Copy out the entries below precisely; nothing is to be omitted.

[Saved entries]
>>>>
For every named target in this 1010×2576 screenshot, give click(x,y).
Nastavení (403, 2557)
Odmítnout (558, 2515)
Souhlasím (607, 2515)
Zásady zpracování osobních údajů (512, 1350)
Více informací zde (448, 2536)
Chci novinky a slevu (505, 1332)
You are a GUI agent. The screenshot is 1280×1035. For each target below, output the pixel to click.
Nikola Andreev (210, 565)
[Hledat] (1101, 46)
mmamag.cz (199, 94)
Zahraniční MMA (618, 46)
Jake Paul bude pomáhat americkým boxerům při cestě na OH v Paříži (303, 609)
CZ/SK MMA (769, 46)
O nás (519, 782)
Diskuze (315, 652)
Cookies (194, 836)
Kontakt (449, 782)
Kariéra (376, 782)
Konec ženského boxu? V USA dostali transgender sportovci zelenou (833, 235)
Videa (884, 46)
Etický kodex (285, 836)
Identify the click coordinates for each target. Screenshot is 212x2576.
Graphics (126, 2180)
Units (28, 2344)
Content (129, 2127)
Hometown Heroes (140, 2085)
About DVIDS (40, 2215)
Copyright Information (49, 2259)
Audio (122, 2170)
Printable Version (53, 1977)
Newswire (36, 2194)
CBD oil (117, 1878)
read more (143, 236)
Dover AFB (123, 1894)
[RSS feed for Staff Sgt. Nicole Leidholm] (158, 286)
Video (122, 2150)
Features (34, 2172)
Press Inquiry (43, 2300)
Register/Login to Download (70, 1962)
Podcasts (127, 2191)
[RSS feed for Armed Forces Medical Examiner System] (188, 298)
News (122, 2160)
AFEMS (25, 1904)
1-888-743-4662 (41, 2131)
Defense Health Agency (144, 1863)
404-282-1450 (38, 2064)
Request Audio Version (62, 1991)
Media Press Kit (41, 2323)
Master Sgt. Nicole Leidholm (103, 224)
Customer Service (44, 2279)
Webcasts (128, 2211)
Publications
<<<<
== FINAL ANSWER ==
For every named target in this 1010×2576 screenshot, give click(x,y).
Nastavení (403, 2557)
Odmítnout (558, 2515)
Souhlasím (607, 2515)
Zásady zpracování osobních údajů (512, 1350)
Více informací zde (448, 2536)
Chci novinky a slevu (505, 1332)
You are a GUI agent. The screenshot is 1280×1035. For each target below, output the pixel to click.
Nikola Andreev (210, 565)
[Hledat] (1101, 46)
mmamag.cz (199, 94)
Zahraniční MMA (618, 46)
Jake Paul bude pomáhat americkým boxerům při cestě na OH v Paříži (303, 609)
CZ/SK MMA (769, 46)
O nás (519, 782)
Diskuze (315, 652)
Cookies (194, 836)
Kontakt (449, 782)
Kariéra (376, 782)
Konec ženského boxu? V USA dostali transgender sportovci zelenou (833, 235)
Videa (884, 46)
Etický kodex (285, 836)
Identify the click coordinates for each target. Screenshot is 212x2576.
Graphics (126, 2180)
Units (28, 2344)
Content (129, 2127)
Hometown Heroes (140, 2085)
About DVIDS (40, 2215)
Copyright Information (49, 2259)
Audio (122, 2170)
Printable Version (53, 1977)
Newswire (36, 2194)
CBD oil (117, 1878)
read more (143, 236)
Dover AFB (123, 1894)
[RSS feed for Staff Sgt. Nicole Leidholm] (158, 286)
Video (122, 2150)
Features (34, 2172)
Press Inquiry (43, 2300)
Register/Login to Download (70, 1962)
Podcasts (127, 2191)
[RSS feed for Armed Forces Medical Examiner System] (188, 298)
News (122, 2160)
AFEMS (25, 1904)
1-888-743-4662 (41, 2131)
Defense Health Agency (144, 1863)
404-282-1450 (38, 2064)
Request Audio Version (62, 1991)
Media Press Kit (41, 2323)
Master Sgt. Nicole Leidholm (103, 224)
Customer Service (44, 2279)
Webcasts (128, 2211)
Publications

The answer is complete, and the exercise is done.